CHAPTER 38 Summary — The Adventures of Huckleberry Finn

The Adventures of Huckleberry Finn by Mark Twain

Plot Summary

Chapter 38 of The Adventures of Huckleberry Finn continues the elaborate escape plot orchestrated by Tom Sawyer. The chapter opens with Huck, Tom, and Jim laboring over handmade pens and a saw, but Tom insists that the hardest task still remains: Jim must scrabble a mournful inscription and a coat of arms onto the wall of his prison, as all proper prisoners do in the adventure books Tom has read. Tom cites historical figures like Lady Jane Grey and Gilford Dudley as proof that no respectable captive escapes without leaving such marks behind.

The Coat of Arms and Inscriptions

Tom designs an absurdly elaborate coat of arms for Jim, rattling off heraldic jargon — "a bend or in the dexter base, a saltire murrey in the fess" — that neither he nor Huck actually understands. When Huck presses him to explain terms like "fess" and "bar sinister," Tom deflects, admitting he does not know but insisting the details are mandatory. Tom then composes four mournful inscriptions, including "Here a captive heart busted" and "Here, homeless and friendless, after thirty-seven years of bitter captivity, perished a noble stranger, natural son of Louis XIV." Unable to choose a favorite, he decides Jim must carve all four. Realizing that logs are not proper dungeon material, Tom declares they need a rock, and the boys haul a massive grindstone from the mill — a task so grueling they must enlist Jim himself to help move it.
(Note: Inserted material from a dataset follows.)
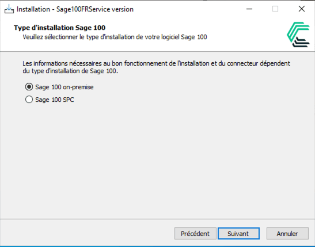This screenshot has width=315, height=247.
Task: Click the "Sage 100 SPC" option label
Action: pos(55,100)
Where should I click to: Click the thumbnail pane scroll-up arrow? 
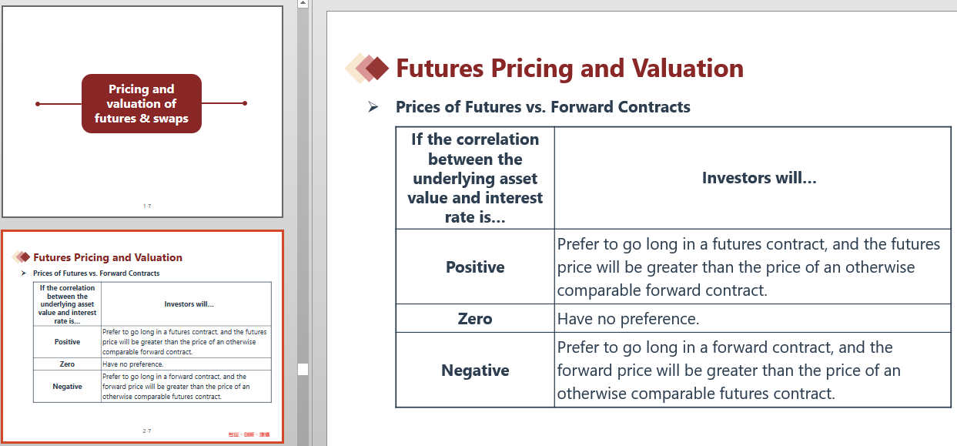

Rattlesnakes, Rats, and Romantic Absurdity

With the grindstone in place, Tom turns to the question of Jim's prison menagerie. He proposes spiders, then a rattlesnake for Jim to tame and sleep with. Jim flatly refuses, declaring he would bust through the log wall with his head before keeping a rattlesnake. Tom reluctantly compromises on garter snakes with buttons tied to their tails to imitate rattles. He then insists on rats, which Jim also protests, and instructs Jim to play his jews-harp every night to attract and soothe the animals. Tom further demands that Jim grow a flower watered with his own tears — the plant "Pitchiola" — though Jim points out he hardly ever cries. Tom finally concedes that an onion slipped into Jim's coffee will produce tears enough.

Themes and Significance

Mark Twain uses Chapter 38 to sharpen his satirical critique of Romanticism and adventure-novel conventions. Tom's insistence on heraldic symbols he cannot define and inscriptions modeled on European nobility exposes the hollow absurdity of imposing literary formulas onto real life. Jim, whose actual suffering as an enslaved man is genuine, is forced to perform a theatrical version of imprisonment for Tom's entertainment. Jim's dry wit — preferring spring water to tears and tobacco to onions — quietly undercuts Tom's fantasy at every turn, while Huck occupies a middle ground, following Tom's lead but sensing the pointlessness. The chapter deepens the novel's tension between romantic idealism and practical reality, setting the stage for the final chapters of the escape sequence.